__Bitte bearbeiten__.
1: Fass den Text über den Morgen auf Sansibar in zwei Sätzen zusammen.
2: Beantworte anhand des Textes über den Morgen auf Sansibar diese Fragen:
(a) Woraus bestehen die winzigen Boote für eine Person meist?
(b) Wer ist laut der Schwedin gerade dabei, die Fische zu zählen?
(c) Wie war das Wetter in den vergangenen Tagen?

__Entnommener Text__.
Sonntag, 23. November 2008

Sansibar, den 7. November 2008


Der Morgen beginnt mit klarem blauem Himmel, nichts erinnert an die Regenfälle der vergangenen Tage. Das Meer ist bereits am frühen Morgen belebt. Fisherboote kehren vom nächtlichen Fang zurück, meist grössere Boote, mit Segel, jetzt auch häufig zusätzlich mit Motor. Andererseits werden winzige Boote, für eine Person geschaffen, meist ausgehöhlte Baumstämme, hinausgepaddelt, manche haben zusätzlich ein kümmerliches Segel, man hofft auf einen guten Fang. Wie zufällig – und wohl auch zufällig – verteilen sich die Boote auf dem Meer, durchkreuzen ziellos die weite, heute kaum gekräuselte Fläche in der Hoffnung, dass genau dort, wo sie durchkommen, der grosse Fang wartet. – Das Meer sei hier praktisch leer gefischt, meint die Schwedin, die auf Chumbe Forschung betreibt. Eine Kollegin sei daran, die Fische zu zählen, das Ergebnis hier um die Stone Town sei deprimierend. Und trotzdem fahren sie hinaus. Täglich. Man müsste ihnen schon etwas anderes vorschlagen können, wenn man dies verbieten will.
Inzwischen ist meine Wäsche gewaschen, neuen Uhr morgens, bereits sind viele Wolken am Himmel aufgezogen, man weiss hier nie, was der Tag bringt.

__Entnommene Daten__.
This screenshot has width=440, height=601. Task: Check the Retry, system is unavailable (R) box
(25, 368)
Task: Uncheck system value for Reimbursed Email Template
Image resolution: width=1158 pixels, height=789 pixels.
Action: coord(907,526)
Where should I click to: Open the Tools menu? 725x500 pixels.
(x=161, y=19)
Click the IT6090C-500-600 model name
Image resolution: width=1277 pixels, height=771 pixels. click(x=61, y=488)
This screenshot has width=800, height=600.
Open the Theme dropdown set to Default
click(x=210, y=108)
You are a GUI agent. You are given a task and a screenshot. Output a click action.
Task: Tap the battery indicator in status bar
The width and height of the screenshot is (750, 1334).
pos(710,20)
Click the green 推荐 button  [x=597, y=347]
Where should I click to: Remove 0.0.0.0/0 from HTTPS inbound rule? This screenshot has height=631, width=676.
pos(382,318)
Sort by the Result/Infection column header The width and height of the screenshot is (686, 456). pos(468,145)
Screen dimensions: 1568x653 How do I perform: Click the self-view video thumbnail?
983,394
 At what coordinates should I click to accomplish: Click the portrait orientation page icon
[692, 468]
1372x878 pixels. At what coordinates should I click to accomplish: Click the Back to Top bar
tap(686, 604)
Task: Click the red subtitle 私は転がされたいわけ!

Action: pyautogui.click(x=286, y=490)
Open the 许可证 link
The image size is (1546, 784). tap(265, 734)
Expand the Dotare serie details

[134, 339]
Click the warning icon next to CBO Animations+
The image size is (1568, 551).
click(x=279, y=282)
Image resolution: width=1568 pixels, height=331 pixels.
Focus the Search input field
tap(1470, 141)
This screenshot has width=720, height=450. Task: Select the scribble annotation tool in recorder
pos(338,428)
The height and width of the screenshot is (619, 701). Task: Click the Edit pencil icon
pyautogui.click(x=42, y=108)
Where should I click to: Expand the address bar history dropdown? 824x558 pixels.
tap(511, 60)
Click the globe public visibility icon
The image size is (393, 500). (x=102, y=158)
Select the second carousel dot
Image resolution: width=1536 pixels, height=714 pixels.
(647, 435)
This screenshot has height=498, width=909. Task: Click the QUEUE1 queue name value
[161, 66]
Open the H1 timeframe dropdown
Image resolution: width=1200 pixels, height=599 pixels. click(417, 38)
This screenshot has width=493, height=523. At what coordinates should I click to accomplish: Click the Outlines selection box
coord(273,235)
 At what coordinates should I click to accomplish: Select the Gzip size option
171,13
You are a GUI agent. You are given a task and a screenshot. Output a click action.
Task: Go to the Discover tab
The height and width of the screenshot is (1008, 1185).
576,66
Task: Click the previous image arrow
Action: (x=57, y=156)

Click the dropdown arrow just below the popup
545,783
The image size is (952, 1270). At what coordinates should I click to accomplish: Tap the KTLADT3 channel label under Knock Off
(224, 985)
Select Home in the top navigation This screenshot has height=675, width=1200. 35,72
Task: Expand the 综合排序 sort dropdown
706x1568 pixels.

__Lösungen__.
1: Nach Regentagen beginnt der Morgen auf Sansibar mit blauem Himmel, und auf dem Meer kehren Fischerboote vom nächtlichen Fang zurück, während kleine Einbäume hinausgepaddelt werden. Laut einer Schwedin, die auf Chumbe forscht, ist das Meer praktisch leer gefischt, doch die Fischer fahren trotzdem täglich hinaus.

2:
(a) Aus ausgehöhlten Baumstämmen.
(b) Eine Kollegin der Schwedin.
(c) Es hat geregnet.